Seth Godin wrote a great post recently on margins for different business models and used Groupon as an example of a way to sell at a discount without only attracting customers that are always cheap and, therefore, will only ever purchase from you if they’re receiving some form of a discount. Granted, one of the major appeals for Groupon is the discount, but that’s not the only appeal. There’s also a huge social appeal, which Seth is right to point out.
One thought that I disagree with Seth on (and research is beginning to point out) is:
…many Groupon customers in fact do convert to becoming long time patrons of the place they tried, because they’re not inherently cheap shoppers. When they’re on Groupon they’re hunting for fun.
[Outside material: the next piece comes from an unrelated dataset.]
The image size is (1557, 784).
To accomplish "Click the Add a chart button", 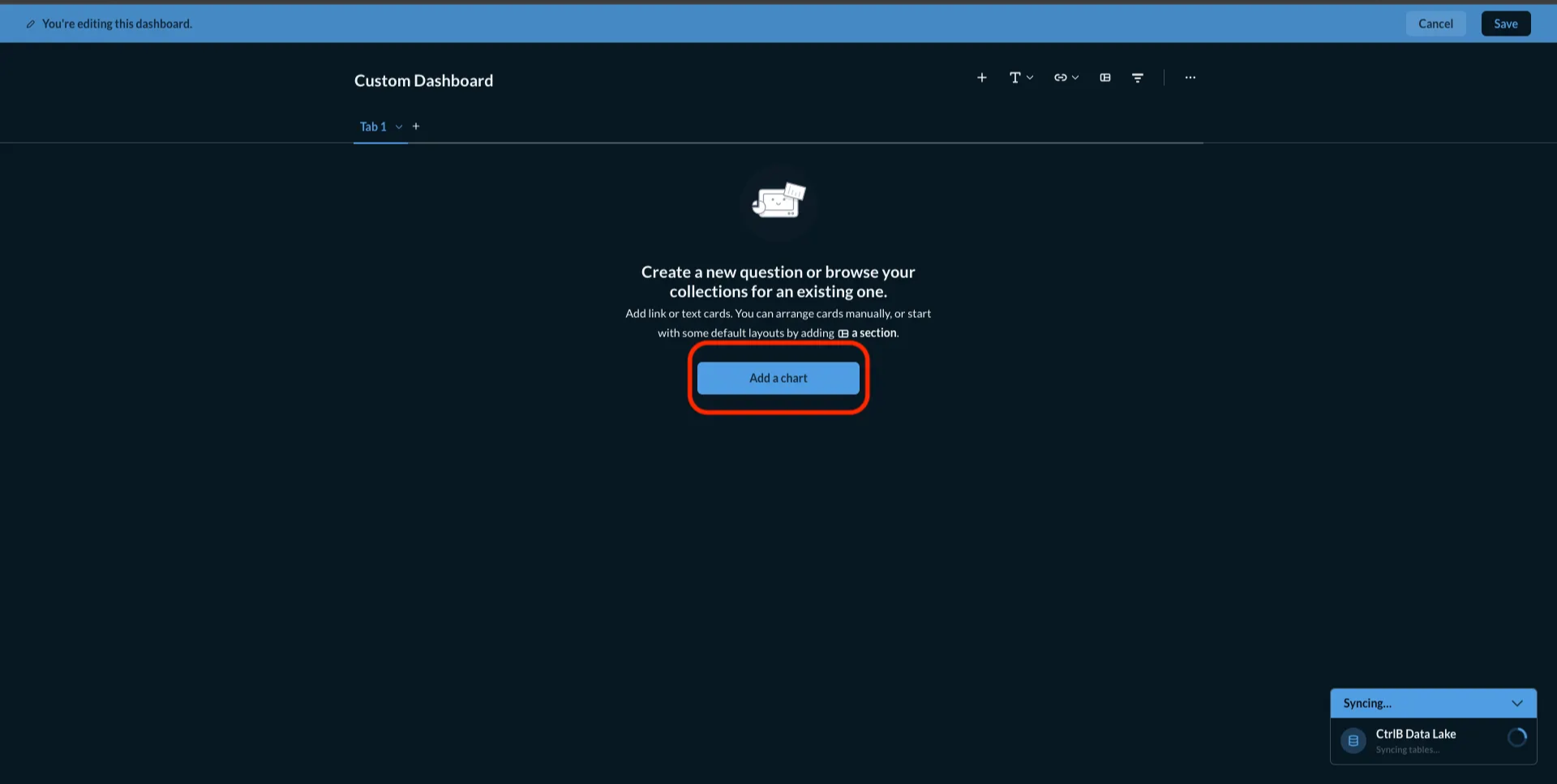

But if you offer an astonishing product and great service after they try you, they may convert into shopping with you for the long haul, not because you’re a Groupon replacement, but because you bring them more than the alternatives.
What early research is showing–especially for small businesses–is that the businesses end up losing money on their Groupon and, at least in the near term, aren’t seeing an uptick in new customers as a result of the promotion. This trend is one of the reasons that some questioned Google’s purposed purchase of Groupon because there are questions if their business model is viable over the long-term. Google appears, however, to be ignoring some of these questions if we are to believe recent media reports.
Full Disclosure: I’m a Groupon user and I have had both positive and negative experiences with the service. To date, I’ve focused more on deals with products or services that I’m already accustomed to and the one time I’ve tried something completely new the retailer used poorly-worded verbiage on the Groupon and I ended up canceling the order.